One line that is repeated often in the song sums up the premise: This is your life. Are you who you want to be?
Long before I wrote Into The Light, this song struck me. That one question is powerful. How many people could answer a resounding yes? Life offers no do-overs, as Max discovers all too late.
The song goes on to say: This is your life, is it everything you dreamed that it would be when the world was younger and you had everything to lose...
As I said, the lyrics are simple. Yet, I think for most of us, they strike deep. Max had let the tide of life carry him along. He'd put his dreams on hold, forgotten the passion of his youth. This is a familiar scenario for many of us, though most of us won't realize it until the end.
But I don't want you thinking that Max and his story are all gloom and doom. He has a goofy side and his personality, even in death, is a lot larger than he realizes. He is not about to give up before he's ready. We could toss in some Don Henley here:
I will not lie down. I will not go quietly.
And I have to mention one song that makes me laugh. No, the song itself isn't funny but, as I wrote Into The light, I couldn't listen to it without cracking a smile. The song is - Is There A Ghost by Band of Horses:
I could sleep, when I lived alone. Is there a ghost in my house?
Max literally haunted my sleep. He kept me awake. He was the most demanding, stubborn character I've had in my head so far. (I shudder to think another character could be stronger!) The story had to be written. Of that there was never a doubt. Max also quickly taught me that the story had to be written his way.
Then there's Joe Cavelli, the P.I. who has both the misfortune and the luck (yes, an oxymoron there) to be the only person alive who could hear Max. Is there a ghost in my house? Yes, that ghost was in my house and in Joe's. I've set Max free now. I'm hoping he'll be off to haunt other houses for a while.
Music is sometimes an inspiration for what I write. Other times, it’s not until after I’ve written something that a particular song strikes me as significant to the story. The latter is the case with Secrets. While I’m very much tuned to lyrics, everything about a song has to fit. The tempo, the mood of the music, and the tone of the voice all have to mesh perfectly. I have to hear, feel and see my characters in the song.

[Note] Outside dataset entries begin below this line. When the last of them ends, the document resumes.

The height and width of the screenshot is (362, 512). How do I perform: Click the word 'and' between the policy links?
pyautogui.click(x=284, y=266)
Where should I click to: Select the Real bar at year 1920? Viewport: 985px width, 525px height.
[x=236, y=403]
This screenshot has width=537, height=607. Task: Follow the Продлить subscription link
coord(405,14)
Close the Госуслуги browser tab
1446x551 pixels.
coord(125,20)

The song I most relate to with Secrets is Cold Water by Damien Rice; the version sung with Lisa Hannigan.
This is a video of the two of them singing Cold Water stripped down and live:
Everything about this song is haunting. The mood, for me, is one of both sadness and hope. The lyrics are simple. In fact, there aren’t many words to this song at all. The ability to move someone doesn’t come from a lot of words; it comes from the words we choose. Songs and stories have this in common.
Damien sings the first verse. He opens with:
Cold, cold water surrounds me now...
And all I've got is your hand.
The cold water here isn’t literal. I hear it as a man who feels he’s drowning in a metaphoric sense. This is Jeff, Samantha’s husband. He’s clinging to her hand and, without that connection, he’s lost.

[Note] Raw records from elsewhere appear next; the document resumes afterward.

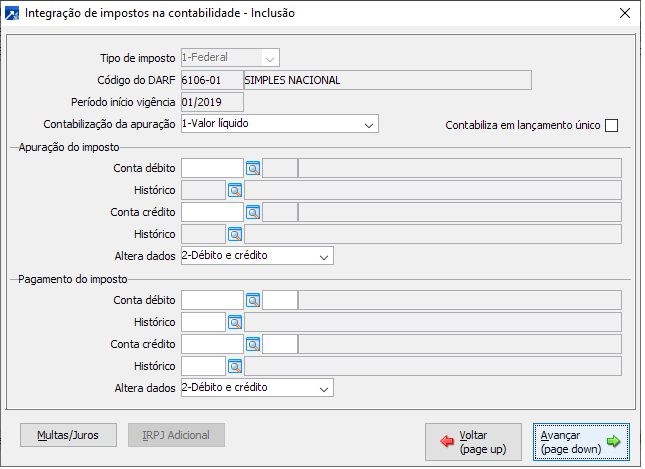Viewport: 645px width, 469px height.
Task: Select Pagamento Conta crédito input field
Action: click(212, 344)
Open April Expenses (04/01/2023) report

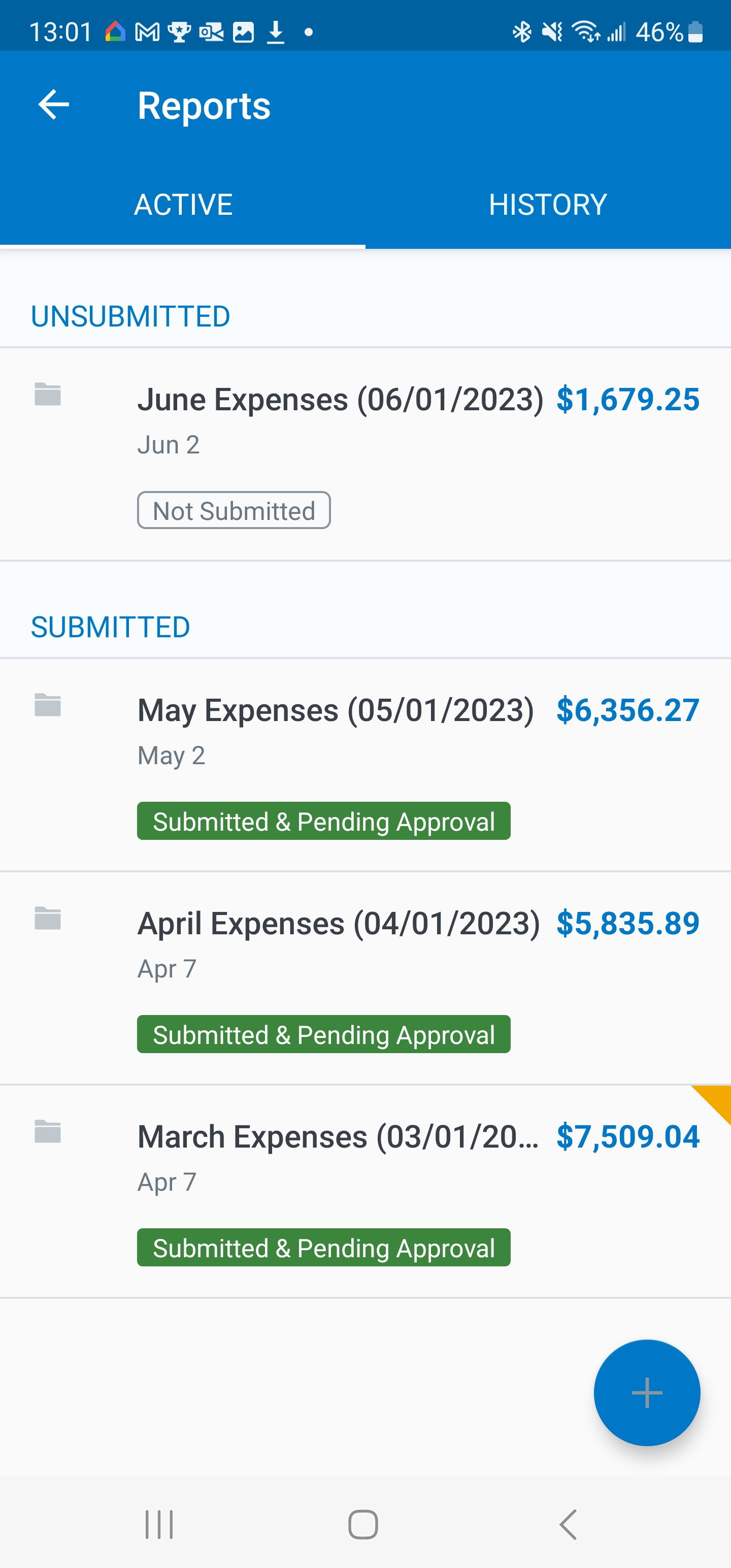(339, 924)
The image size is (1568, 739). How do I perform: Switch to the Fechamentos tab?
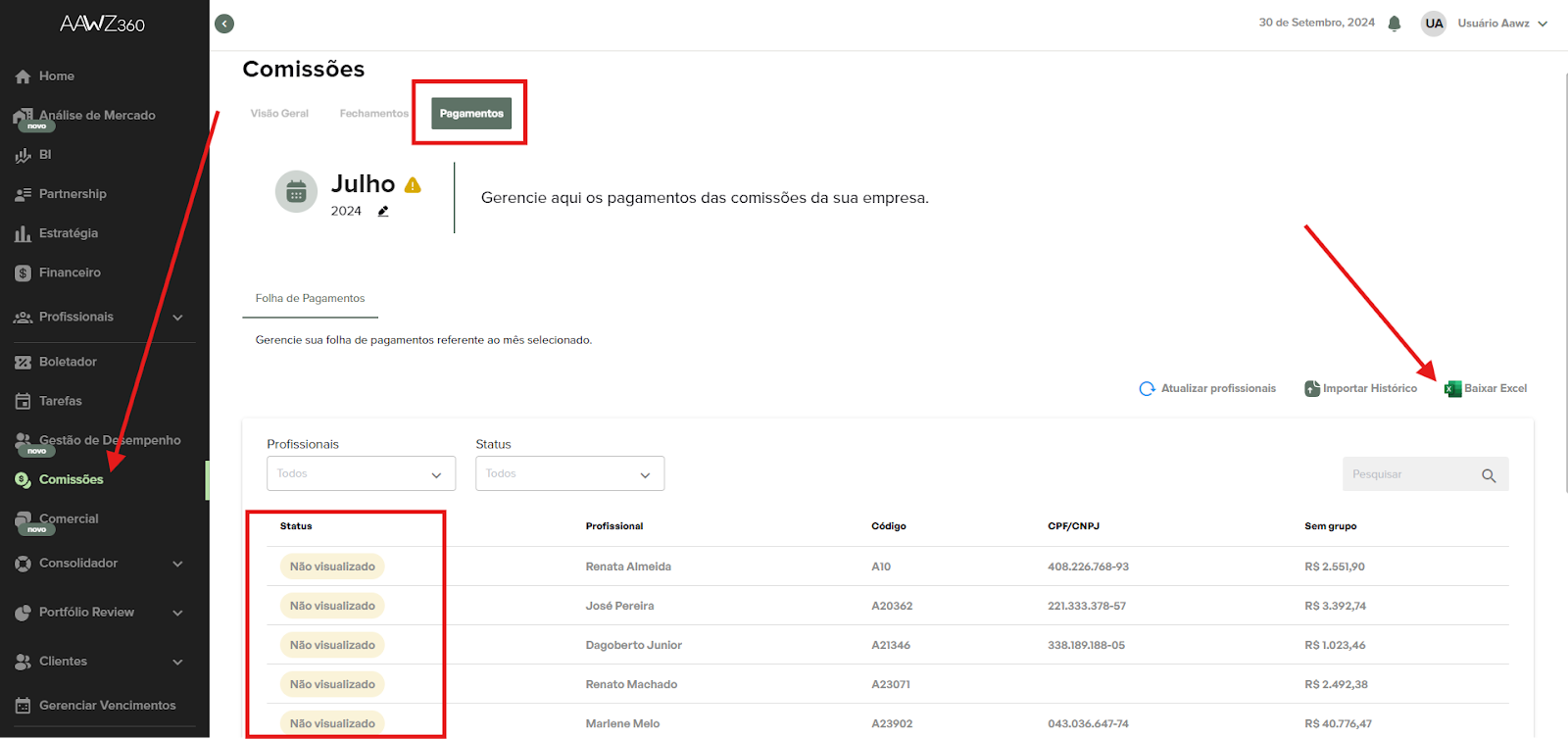(x=373, y=114)
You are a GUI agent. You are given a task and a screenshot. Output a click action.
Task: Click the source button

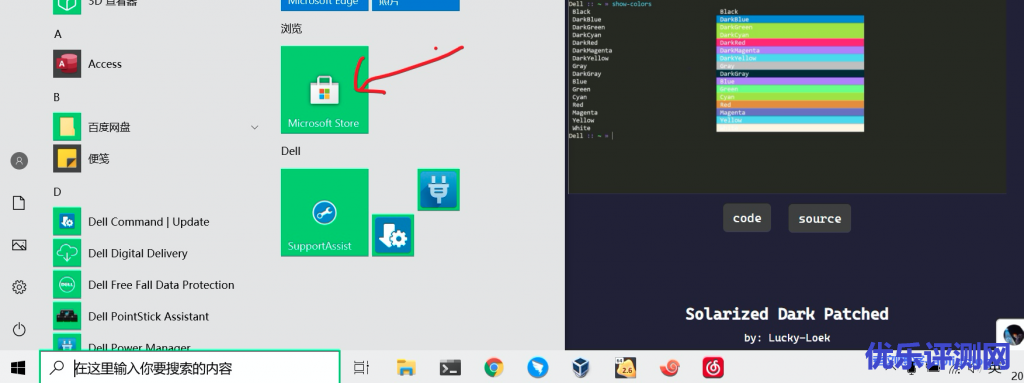point(820,218)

Lisa sings the second verse and her opening words are striking to Samantha’s story in Secrets:
Love one's daughter...
Allow me that.
As a child, Samantha was sexually abused by her father and despised by her mother. In these words, I hear Samantha’s plea for all parents to grant their daughters this one basic gift.
Then she sings:
And I can’t let go
Of your hand.
Samantha’s lifeline is her husband.
This song hits me deep each time I hear it. Damien Rice’s voice can move me to tears. For me, it’s powerful and raw, and speaks volumes with few words.